Students, especially new students, have questions: lots of them. And, sifting through mountains of paper is not the most ideal way for them to get answers. Instead, you should advocate for a strong two-way communication flow with students to ensure that there are no knowledge gaps.
The ubiquity of the cell phone in school yards and college campuses is useful to educators who need to communicate regularly with a large number of students throughout the year. What used to be achieved by mass email blasts, phone trees and pamphleteering has been made faster, easier and cheaper via SMS messaging. With such a high 'open' rate, text messages are viewed by more of their target audience than any other form of mass communication, and their use has sparked a revolution felt across small-town elementary schools and metropolitan of high academia.

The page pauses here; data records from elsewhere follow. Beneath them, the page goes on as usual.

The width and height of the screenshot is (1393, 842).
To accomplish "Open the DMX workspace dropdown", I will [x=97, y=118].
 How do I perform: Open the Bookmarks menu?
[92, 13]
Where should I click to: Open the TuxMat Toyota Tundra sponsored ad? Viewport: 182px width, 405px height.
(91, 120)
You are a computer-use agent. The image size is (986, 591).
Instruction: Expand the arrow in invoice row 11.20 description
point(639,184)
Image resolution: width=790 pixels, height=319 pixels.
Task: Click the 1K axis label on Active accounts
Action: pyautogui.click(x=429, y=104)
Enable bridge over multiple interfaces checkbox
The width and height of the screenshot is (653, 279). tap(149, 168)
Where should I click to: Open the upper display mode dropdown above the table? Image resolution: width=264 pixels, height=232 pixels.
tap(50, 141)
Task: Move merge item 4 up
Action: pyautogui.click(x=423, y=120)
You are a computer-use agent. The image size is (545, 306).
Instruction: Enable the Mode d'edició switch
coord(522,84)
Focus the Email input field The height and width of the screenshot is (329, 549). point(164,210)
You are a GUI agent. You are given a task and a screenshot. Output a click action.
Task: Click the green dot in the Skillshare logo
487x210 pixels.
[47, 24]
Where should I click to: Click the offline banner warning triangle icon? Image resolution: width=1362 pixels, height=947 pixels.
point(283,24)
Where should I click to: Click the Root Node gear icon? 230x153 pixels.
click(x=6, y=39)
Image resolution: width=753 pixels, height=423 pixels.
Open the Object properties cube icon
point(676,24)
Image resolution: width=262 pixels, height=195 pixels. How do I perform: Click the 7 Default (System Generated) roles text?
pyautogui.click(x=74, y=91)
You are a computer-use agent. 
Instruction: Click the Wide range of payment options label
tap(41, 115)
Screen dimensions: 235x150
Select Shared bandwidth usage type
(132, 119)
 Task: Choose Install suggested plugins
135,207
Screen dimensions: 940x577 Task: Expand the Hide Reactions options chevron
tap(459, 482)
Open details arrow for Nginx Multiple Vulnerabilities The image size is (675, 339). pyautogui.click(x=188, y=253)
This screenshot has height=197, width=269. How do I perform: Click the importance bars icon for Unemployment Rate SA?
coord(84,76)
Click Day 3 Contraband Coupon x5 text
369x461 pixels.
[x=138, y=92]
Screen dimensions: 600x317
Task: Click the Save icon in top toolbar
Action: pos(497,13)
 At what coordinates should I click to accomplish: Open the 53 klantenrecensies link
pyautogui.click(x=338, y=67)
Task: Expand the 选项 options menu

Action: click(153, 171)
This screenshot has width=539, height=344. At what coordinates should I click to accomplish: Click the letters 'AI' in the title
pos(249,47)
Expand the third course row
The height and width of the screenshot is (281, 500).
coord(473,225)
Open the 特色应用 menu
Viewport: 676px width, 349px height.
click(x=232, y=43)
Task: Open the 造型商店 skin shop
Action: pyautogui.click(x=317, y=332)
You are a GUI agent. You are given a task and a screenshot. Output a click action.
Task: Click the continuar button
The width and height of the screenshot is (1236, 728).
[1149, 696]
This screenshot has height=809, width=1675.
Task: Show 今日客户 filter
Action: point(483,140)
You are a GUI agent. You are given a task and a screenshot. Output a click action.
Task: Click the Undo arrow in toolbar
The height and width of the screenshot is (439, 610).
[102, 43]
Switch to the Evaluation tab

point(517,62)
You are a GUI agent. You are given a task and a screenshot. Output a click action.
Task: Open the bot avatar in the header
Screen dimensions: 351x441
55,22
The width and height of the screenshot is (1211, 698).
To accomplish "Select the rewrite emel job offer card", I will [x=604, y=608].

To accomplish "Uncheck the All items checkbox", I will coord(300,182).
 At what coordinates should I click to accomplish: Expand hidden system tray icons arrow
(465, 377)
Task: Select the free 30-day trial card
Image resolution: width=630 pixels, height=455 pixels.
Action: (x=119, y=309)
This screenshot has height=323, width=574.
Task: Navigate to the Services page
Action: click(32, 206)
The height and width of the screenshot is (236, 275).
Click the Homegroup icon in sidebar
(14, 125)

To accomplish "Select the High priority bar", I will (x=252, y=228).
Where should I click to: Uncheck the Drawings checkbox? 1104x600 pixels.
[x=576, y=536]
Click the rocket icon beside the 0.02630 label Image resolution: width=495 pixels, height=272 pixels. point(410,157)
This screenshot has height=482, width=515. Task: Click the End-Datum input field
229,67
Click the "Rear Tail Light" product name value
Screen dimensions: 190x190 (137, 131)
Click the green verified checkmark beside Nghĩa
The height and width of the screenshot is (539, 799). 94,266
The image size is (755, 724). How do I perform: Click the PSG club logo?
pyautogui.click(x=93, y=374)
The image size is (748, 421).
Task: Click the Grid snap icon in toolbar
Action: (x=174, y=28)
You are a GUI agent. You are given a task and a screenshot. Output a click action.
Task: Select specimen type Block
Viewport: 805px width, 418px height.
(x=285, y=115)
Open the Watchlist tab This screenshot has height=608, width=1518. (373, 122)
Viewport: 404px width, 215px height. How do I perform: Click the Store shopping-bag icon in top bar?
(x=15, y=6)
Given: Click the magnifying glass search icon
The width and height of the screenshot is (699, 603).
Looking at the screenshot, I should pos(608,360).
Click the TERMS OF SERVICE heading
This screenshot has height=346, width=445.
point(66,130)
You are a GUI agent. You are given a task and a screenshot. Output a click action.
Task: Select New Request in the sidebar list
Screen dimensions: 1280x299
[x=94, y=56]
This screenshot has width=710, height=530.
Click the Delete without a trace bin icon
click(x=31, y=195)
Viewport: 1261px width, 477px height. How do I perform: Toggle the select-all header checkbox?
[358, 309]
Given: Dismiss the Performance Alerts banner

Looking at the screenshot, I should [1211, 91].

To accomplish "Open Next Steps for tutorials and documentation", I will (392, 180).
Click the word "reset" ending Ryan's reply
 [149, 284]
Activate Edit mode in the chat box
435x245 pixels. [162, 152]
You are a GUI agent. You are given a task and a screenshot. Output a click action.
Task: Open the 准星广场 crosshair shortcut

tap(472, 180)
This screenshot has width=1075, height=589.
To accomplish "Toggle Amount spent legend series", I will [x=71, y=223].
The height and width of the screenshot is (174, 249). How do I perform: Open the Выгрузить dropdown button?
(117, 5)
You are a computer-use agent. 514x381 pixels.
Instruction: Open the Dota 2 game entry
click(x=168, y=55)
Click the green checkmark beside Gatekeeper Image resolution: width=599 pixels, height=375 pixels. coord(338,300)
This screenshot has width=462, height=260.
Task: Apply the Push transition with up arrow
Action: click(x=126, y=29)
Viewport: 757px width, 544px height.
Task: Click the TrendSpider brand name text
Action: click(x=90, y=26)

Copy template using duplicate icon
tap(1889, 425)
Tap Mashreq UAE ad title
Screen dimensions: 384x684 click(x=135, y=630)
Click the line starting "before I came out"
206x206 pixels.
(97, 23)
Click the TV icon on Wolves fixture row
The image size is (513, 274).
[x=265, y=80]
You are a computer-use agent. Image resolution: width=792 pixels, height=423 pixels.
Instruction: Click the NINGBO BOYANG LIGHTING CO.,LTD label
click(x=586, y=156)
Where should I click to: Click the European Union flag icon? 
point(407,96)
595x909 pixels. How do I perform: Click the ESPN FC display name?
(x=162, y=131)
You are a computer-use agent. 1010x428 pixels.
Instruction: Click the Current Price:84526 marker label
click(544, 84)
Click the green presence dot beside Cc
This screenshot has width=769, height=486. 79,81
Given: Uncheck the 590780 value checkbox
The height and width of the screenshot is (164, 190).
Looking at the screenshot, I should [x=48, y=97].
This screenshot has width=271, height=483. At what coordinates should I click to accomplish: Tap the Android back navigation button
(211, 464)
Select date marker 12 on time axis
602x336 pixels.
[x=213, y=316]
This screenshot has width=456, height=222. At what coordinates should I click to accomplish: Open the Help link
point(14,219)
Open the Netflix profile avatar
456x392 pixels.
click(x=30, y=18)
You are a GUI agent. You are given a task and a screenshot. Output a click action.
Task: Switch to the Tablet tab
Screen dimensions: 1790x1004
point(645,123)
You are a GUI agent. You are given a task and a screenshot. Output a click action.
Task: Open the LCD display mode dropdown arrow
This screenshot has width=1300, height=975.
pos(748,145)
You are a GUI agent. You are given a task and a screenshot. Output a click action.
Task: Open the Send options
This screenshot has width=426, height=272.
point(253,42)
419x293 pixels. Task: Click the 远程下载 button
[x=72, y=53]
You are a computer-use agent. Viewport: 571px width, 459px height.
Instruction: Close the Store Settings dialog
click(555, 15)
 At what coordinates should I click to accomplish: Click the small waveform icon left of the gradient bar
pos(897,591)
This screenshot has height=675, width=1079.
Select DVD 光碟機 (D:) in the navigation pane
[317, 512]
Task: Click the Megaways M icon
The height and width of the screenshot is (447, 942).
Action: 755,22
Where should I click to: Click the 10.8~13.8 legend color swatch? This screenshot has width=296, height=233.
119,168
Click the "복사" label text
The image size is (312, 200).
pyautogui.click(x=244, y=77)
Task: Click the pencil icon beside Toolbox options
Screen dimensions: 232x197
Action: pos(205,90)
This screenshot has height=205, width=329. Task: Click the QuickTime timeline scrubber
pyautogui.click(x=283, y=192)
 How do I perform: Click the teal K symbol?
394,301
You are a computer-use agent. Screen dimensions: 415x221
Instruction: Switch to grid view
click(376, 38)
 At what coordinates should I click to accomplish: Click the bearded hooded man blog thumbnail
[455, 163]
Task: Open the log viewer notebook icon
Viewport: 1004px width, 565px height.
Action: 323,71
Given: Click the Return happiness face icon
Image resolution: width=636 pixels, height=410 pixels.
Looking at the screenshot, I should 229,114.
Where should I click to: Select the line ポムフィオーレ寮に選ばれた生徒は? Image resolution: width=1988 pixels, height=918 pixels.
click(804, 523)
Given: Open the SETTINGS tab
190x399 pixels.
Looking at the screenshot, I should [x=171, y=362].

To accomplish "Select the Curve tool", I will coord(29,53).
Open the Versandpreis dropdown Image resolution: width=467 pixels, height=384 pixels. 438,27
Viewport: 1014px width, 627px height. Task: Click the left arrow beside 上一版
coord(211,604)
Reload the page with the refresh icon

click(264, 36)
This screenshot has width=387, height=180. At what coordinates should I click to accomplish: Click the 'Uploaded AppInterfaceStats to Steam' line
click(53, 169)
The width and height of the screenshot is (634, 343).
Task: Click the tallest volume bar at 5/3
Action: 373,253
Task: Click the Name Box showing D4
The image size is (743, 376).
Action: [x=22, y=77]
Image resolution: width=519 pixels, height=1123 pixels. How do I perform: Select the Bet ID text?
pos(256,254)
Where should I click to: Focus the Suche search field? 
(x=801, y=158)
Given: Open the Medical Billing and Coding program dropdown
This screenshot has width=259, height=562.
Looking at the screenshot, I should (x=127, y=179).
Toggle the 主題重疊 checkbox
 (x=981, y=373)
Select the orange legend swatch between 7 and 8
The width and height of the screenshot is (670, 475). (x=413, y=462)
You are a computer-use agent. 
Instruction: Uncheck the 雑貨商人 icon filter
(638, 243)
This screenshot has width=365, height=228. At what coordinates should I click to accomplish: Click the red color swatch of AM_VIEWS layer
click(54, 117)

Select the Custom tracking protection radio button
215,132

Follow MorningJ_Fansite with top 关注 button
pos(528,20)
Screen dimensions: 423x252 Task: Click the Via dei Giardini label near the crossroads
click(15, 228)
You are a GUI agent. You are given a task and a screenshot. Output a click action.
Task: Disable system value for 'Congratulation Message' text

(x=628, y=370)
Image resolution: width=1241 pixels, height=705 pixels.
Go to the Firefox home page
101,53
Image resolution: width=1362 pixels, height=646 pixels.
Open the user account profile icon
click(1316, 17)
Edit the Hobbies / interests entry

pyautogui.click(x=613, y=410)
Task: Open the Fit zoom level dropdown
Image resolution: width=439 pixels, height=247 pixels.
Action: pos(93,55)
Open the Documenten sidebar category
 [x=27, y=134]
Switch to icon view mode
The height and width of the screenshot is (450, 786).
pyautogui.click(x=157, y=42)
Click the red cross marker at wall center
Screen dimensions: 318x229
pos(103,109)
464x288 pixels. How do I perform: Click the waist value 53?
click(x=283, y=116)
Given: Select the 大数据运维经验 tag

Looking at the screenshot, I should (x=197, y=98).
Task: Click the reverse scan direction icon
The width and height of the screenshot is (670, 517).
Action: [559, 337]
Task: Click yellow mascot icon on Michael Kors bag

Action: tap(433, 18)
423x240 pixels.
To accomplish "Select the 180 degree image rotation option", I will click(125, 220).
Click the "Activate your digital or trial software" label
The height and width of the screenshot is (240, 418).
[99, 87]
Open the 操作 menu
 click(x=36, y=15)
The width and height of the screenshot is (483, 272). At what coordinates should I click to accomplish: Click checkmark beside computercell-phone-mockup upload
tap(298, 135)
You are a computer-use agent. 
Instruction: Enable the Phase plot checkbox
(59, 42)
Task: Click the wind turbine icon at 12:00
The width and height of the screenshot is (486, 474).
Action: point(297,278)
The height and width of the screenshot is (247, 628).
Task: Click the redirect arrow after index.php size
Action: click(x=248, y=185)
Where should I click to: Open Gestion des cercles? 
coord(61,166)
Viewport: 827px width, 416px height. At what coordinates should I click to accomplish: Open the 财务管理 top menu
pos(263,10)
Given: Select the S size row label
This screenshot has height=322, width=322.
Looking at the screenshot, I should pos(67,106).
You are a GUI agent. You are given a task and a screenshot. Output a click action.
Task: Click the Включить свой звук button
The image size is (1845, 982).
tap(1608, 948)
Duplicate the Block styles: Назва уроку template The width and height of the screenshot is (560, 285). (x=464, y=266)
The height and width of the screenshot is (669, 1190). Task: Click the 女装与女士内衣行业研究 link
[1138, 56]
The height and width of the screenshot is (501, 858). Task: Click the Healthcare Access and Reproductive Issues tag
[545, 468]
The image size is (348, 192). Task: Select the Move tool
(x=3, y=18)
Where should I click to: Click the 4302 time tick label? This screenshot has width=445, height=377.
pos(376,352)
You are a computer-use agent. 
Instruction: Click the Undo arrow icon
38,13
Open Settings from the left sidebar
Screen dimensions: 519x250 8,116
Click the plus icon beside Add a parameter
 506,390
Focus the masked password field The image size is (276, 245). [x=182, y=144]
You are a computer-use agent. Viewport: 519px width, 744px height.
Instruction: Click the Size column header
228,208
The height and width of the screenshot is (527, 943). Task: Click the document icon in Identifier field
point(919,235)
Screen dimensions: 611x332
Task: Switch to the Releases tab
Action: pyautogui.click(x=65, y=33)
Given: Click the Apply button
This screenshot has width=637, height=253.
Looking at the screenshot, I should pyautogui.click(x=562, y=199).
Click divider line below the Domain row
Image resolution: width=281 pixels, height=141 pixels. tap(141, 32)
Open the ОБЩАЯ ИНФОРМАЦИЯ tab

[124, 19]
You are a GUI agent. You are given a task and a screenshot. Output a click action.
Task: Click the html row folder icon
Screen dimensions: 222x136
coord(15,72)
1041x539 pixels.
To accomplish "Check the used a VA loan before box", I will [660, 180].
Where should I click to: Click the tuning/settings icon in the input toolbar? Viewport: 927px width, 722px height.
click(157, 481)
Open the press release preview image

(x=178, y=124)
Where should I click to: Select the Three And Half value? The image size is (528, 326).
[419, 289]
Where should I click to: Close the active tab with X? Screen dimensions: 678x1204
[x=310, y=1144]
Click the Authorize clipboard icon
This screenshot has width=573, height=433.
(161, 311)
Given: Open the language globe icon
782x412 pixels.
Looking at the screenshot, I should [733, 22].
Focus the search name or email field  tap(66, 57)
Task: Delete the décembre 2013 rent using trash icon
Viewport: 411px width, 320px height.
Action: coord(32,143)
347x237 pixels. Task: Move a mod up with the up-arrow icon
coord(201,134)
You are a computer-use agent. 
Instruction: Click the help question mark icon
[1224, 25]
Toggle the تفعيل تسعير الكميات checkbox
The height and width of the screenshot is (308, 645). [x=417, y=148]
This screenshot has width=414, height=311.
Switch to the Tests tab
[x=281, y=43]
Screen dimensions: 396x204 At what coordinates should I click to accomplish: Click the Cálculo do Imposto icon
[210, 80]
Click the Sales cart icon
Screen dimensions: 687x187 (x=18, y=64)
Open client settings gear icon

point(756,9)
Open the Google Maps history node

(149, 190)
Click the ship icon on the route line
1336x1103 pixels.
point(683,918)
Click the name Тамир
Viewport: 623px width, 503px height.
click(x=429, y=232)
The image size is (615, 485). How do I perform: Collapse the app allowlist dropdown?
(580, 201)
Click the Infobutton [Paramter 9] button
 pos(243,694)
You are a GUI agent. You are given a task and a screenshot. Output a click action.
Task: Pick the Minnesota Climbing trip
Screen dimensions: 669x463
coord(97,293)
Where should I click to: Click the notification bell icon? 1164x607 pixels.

Whether it's an emergency alert or an event reminder, text blasts are the quickest way to inform a large group. Over 80 percent adults use their cell phone to text and this number only gets higher which makes texting the perfect mode to start a two-way communication with your students.
SMS messaging is a growing trend, especially amongst millennial, and being able to freely ask questions and get quick answers is one way to engage your students, provide them with needed information, and set yourself apart from other options for potential students.
A number of schools have already adopted bulk SMS messaging as the go-to solution. By using a bulk SMS platform, they can send out one message to all relevant parties instantly. High schools can inform parents directly that their child will be returning home with information from the school regarding things such as:
- Sporting Events
- Parent/Teacher Meetings
- Outstanding Fees and so on.
The reduction in expenses and man-hours can free up crucial funds for budget-conscious schools. There is less wastage in terms of phone bills and paper used for photocopying, printing and direct mail campaigns. More importantly, parents can be more closely involved in the day to day schooling activities of their children, and stay on top of last minute scheduling changes or event cancellations.
Bulk texting is being used in a range of innovative ways in higher educational institutions too. Colleges and universities are using the technology for a wide range of purposes:
- Notifying students of term dates, exam timetables and other vital information
- Prompting students to make appointments with tutors
- Providing links to grades or course information
- Keeping students up to date regarding AGM and social dates.
Another use for communicating with your students through bulk SMS involves automating the SMS process through an automation platform, which might seem like a daunting task, but it actually lightens your staff’s workload and improves communication with students.
Here’s how it works: After selecting an automation platform with an SMS messaging component, you would request a keyword. These are really handy short phrases that your students can text into a short code to ask you questions. For example, your keyword may be EDU and students could text that to your short code (an easy-to-remember six-digit number) 12345. Texting that number with your short code would opt those students in for your SMS communications, thus automatically capturing their explicit consent and ensuring your compliance.
From here, you would need to create pre-written content that would answer any foreseeable questions students or potential students may have. Keep in mind that, with SMS, you are limited to 160 characters. With fraternities, sororities and other student bodies also benefiting from the technology, the future of schools and SMS messaging looks to be a two-way street serving both educators and the educated.